Saved data entries:
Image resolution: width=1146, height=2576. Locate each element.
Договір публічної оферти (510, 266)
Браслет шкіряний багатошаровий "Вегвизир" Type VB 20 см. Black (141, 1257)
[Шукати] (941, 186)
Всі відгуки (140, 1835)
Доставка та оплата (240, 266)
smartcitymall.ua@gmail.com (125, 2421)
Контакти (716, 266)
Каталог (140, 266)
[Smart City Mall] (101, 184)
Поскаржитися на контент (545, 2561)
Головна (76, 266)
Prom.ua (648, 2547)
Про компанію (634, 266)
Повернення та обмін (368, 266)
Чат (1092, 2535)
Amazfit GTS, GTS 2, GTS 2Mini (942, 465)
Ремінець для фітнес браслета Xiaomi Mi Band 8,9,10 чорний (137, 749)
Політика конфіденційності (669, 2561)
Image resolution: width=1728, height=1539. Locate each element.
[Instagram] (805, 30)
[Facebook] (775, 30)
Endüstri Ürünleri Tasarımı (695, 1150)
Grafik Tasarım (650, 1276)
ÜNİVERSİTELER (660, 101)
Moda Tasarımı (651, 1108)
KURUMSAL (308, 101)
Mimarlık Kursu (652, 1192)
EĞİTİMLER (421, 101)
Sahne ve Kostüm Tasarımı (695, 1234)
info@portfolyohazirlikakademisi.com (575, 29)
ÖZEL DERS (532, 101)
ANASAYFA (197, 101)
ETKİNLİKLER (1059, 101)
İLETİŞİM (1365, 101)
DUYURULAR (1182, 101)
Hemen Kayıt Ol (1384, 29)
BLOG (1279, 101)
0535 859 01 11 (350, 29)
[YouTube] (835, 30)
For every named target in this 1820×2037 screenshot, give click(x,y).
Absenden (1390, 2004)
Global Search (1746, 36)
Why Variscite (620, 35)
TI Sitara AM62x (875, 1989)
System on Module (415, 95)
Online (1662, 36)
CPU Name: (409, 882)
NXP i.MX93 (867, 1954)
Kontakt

Brief. Above are the entries; copy every line among them that contains the word "resolution".

Answer section.
Image resolution: width=1146, height=2576. Locate each element.
Image resolution: width=1728, height=1539. Locate each element.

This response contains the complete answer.